Tonight, there was no perfume—just the soft whiff of coconut from her shampoo and the natural scent of her skin.
I craved it as much as I hated it.
“Sorry,” she apologized again. “I forgot I left my phone out here.”
Stop apologizing.
Her eyes flew up to mine.
Two sorrys in two minutes is a bit much when you don’t have anything to apologize for.
I didn’t like the restrained, obsequious version of Ayana. It wasn’t her.

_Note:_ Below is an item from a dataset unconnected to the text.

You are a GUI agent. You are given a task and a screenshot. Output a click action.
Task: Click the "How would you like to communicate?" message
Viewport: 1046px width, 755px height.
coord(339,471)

I wanted to see the version that’d bitten my head off back at the bakery—and who was glaring at me now like she wasn’t sure whether she should agree with me or slap me.
Satisfaction leaked into my chest.That’s more like it.
Granted, I could’ve worded it less like an asshole, but the more I kept her at arm’s length, the better.
Why do you have to be back in New York by Monday morning?
I switched subjects, hoping the conversation would distract me.
Long legs, high cheekbones, rich brown skin, and dark eyes that gleamed with a mixture of intelligence and playfulness—even if she weren’t a well-known model, Ayana would turn heads walking down the street.
But the majority of her allure for me didn’t rest on her physical looks. It was the way she moved, with a natural grace that couldn’t be taught; it was the way she laughed, so whole-heartedly and joyously that it could chase away the darkest shadows. And it was the way she glowed, like there was a fire inside her that was just waiting to be unleashed.
Fame or not, Ayana Kidane was born to shine.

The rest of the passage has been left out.